#### Supplied entries ####

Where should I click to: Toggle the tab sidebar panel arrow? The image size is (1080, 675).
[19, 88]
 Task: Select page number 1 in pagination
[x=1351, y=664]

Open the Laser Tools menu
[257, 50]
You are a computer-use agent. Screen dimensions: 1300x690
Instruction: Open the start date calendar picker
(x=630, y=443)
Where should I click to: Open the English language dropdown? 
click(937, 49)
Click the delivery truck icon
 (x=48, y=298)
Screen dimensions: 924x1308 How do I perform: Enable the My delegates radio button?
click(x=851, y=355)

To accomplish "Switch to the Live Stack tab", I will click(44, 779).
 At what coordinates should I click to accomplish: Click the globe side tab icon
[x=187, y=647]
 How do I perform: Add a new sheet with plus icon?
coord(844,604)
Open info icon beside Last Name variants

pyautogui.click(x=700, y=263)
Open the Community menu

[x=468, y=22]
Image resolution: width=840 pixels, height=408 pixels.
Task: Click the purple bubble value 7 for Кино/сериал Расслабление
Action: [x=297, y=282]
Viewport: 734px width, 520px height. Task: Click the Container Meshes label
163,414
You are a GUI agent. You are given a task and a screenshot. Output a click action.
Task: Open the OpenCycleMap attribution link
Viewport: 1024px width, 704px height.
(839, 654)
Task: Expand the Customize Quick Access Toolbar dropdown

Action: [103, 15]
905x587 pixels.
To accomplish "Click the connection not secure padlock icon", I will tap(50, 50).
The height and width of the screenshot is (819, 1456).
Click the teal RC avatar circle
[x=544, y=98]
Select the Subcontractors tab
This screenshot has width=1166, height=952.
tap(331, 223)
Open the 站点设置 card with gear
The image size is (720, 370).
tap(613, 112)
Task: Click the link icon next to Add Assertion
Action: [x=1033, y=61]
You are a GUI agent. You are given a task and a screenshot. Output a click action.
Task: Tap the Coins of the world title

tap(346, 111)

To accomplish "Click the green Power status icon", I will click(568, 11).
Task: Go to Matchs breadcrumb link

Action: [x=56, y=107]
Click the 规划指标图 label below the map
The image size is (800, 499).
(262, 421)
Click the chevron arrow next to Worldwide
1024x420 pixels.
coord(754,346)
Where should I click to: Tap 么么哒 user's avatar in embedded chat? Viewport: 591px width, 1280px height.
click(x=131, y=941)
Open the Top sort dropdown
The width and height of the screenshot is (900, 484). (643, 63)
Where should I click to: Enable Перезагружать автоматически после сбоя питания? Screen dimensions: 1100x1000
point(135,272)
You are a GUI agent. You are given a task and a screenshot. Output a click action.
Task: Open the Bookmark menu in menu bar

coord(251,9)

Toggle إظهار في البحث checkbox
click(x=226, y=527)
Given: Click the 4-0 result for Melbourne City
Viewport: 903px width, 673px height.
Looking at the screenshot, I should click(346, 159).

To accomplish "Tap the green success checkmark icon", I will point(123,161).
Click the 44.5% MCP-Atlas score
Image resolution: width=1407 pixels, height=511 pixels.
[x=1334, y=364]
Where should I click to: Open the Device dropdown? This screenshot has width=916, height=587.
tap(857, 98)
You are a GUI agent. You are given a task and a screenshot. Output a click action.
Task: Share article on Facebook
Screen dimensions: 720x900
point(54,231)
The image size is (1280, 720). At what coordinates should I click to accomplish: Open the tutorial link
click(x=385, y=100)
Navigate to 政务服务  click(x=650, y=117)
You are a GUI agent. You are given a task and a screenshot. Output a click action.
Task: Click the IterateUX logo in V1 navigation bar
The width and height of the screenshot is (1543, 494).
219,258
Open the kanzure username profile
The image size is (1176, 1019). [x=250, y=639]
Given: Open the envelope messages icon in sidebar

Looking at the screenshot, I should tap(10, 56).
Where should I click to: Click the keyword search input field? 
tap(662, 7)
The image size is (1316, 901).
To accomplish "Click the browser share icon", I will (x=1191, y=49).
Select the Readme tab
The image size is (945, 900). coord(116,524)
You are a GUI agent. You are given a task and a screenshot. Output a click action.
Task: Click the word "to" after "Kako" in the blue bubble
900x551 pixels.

####

§ **Task item**
An exact transcription of the lines from the start of the listing through the line bearing "The height and" is the whole answer.

§ **Response**
Where should I click to: Toggle the tab sidebar panel arrow? The image size is (1080, 675).
[19, 88]
 Task: Select page number 1 in pagination
[x=1351, y=664]

Open the Laser Tools menu
[257, 50]
You are a computer-use agent. Screen dimensions: 1300x690
Instruction: Open the start date calendar picker
(x=630, y=443)
Where should I click to: Open the English language dropdown? 
click(937, 49)
Click the delivery truck icon
 (x=48, y=298)
Screen dimensions: 924x1308 How do I perform: Enable the My delegates radio button?
click(x=851, y=355)

To accomplish "Switch to the Live Stack tab", I will click(44, 779).
 At what coordinates should I click to accomplish: Click the globe side tab icon
[x=187, y=647]
 How do I perform: Add a new sheet with plus icon?
coord(844,604)
Open info icon beside Last Name variants

pyautogui.click(x=700, y=263)
Open the Community menu

[x=468, y=22]
Image resolution: width=840 pixels, height=408 pixels.
Task: Click the purple bubble value 7 for Кино/сериал Расслабление
Action: [x=297, y=282]
Viewport: 734px width, 520px height. Task: Click the Container Meshes label
163,414
You are a GUI agent. You are given a task and a screenshot. Output a click action.
Task: Open the OpenCycleMap attribution link
Viewport: 1024px width, 704px height.
(839, 654)
Task: Expand the Customize Quick Access Toolbar dropdown

Action: [103, 15]
905x587 pixels.
To accomplish "Click the connection not secure padlock icon", I will tap(50, 50).
The height and width of the screenshot is (819, 1456).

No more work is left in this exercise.